• Exercise
Take each line of the records below that contains the string "Research" and copy it.

Input material: Begin

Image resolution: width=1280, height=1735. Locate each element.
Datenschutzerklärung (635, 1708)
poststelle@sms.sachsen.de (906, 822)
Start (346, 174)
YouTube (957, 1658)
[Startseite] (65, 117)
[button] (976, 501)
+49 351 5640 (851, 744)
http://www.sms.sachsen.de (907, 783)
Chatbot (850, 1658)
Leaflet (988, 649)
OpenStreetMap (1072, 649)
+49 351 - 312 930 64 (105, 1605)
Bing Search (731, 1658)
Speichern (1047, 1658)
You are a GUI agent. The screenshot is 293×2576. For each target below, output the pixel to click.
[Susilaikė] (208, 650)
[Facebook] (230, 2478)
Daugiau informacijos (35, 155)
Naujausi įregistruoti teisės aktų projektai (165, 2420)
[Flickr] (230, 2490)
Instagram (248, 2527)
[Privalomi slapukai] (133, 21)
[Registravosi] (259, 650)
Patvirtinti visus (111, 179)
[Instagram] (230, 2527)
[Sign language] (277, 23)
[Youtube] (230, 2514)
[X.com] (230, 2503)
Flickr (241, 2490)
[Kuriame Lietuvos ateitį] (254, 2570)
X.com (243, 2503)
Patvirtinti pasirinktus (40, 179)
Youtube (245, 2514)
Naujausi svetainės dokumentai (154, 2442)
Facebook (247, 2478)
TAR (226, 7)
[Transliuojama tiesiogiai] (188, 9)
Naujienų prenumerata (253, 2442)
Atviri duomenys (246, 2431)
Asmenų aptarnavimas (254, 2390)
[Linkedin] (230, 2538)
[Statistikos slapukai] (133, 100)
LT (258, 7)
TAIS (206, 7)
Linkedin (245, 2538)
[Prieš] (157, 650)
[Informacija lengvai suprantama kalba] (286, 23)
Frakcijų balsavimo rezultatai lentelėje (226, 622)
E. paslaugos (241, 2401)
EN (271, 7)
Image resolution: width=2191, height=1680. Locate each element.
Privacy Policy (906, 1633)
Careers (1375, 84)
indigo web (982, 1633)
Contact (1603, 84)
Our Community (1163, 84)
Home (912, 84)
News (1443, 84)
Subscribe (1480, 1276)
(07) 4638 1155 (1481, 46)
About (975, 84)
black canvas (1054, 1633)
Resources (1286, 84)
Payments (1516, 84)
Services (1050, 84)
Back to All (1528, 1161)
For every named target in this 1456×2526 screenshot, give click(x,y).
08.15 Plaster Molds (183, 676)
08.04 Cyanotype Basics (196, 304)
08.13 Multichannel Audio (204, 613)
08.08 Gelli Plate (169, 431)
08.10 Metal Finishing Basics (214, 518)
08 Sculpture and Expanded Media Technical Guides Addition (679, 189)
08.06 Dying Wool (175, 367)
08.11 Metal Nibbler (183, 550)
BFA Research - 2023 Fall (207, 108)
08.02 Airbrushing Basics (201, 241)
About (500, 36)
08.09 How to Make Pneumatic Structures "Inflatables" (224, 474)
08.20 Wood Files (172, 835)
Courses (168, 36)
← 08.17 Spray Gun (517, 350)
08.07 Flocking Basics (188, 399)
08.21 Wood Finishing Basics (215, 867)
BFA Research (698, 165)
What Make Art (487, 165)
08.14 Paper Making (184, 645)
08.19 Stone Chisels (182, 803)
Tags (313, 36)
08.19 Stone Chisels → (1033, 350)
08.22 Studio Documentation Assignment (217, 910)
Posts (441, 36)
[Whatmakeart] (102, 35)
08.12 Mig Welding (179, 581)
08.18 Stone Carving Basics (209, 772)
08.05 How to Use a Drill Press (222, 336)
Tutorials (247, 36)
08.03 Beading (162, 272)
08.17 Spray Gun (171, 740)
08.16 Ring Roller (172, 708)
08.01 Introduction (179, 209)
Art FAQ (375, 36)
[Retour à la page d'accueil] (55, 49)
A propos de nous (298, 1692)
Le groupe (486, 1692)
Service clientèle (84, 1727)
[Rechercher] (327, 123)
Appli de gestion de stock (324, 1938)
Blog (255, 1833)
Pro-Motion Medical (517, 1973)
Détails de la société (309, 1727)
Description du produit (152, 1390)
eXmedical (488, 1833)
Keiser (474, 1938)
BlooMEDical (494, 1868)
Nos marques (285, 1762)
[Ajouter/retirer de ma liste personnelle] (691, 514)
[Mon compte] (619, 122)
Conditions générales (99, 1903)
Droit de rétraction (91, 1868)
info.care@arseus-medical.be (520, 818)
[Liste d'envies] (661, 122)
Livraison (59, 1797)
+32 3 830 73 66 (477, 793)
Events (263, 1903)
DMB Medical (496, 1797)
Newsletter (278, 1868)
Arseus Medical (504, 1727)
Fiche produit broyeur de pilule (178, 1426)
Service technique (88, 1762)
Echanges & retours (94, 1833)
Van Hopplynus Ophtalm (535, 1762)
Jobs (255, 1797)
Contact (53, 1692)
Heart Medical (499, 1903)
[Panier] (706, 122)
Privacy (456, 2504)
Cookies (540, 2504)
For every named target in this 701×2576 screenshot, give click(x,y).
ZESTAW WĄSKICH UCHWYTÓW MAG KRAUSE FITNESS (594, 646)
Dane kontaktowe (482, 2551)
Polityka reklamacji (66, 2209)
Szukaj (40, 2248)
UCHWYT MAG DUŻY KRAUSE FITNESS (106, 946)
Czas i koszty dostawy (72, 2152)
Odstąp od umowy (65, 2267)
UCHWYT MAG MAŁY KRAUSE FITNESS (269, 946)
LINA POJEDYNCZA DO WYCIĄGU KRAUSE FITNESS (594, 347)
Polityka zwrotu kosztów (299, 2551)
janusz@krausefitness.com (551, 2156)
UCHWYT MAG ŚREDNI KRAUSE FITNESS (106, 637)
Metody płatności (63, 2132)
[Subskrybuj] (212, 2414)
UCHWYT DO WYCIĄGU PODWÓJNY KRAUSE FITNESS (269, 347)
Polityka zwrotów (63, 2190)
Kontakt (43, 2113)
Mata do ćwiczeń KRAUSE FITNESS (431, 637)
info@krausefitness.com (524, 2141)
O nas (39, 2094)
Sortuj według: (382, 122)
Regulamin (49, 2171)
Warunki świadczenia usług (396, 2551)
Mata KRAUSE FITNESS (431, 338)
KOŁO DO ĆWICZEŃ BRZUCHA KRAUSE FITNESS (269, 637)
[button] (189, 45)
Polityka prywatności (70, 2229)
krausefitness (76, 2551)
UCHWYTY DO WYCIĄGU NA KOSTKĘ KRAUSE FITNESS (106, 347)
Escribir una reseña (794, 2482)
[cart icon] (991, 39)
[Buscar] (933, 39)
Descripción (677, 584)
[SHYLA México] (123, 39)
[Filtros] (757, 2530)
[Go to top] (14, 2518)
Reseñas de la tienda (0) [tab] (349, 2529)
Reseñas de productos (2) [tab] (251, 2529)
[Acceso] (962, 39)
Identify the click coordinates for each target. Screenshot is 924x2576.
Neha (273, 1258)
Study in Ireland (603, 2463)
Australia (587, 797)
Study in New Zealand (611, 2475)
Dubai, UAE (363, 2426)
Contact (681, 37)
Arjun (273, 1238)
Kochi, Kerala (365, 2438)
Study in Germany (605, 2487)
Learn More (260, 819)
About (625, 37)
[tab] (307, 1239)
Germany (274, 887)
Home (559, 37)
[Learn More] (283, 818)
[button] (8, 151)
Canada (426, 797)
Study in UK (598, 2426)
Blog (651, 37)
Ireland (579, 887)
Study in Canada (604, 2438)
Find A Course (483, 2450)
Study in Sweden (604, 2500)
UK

Input material: End

• Task result
BFA Research - 2023 Fall (207, 108)
BFA Research (698, 165)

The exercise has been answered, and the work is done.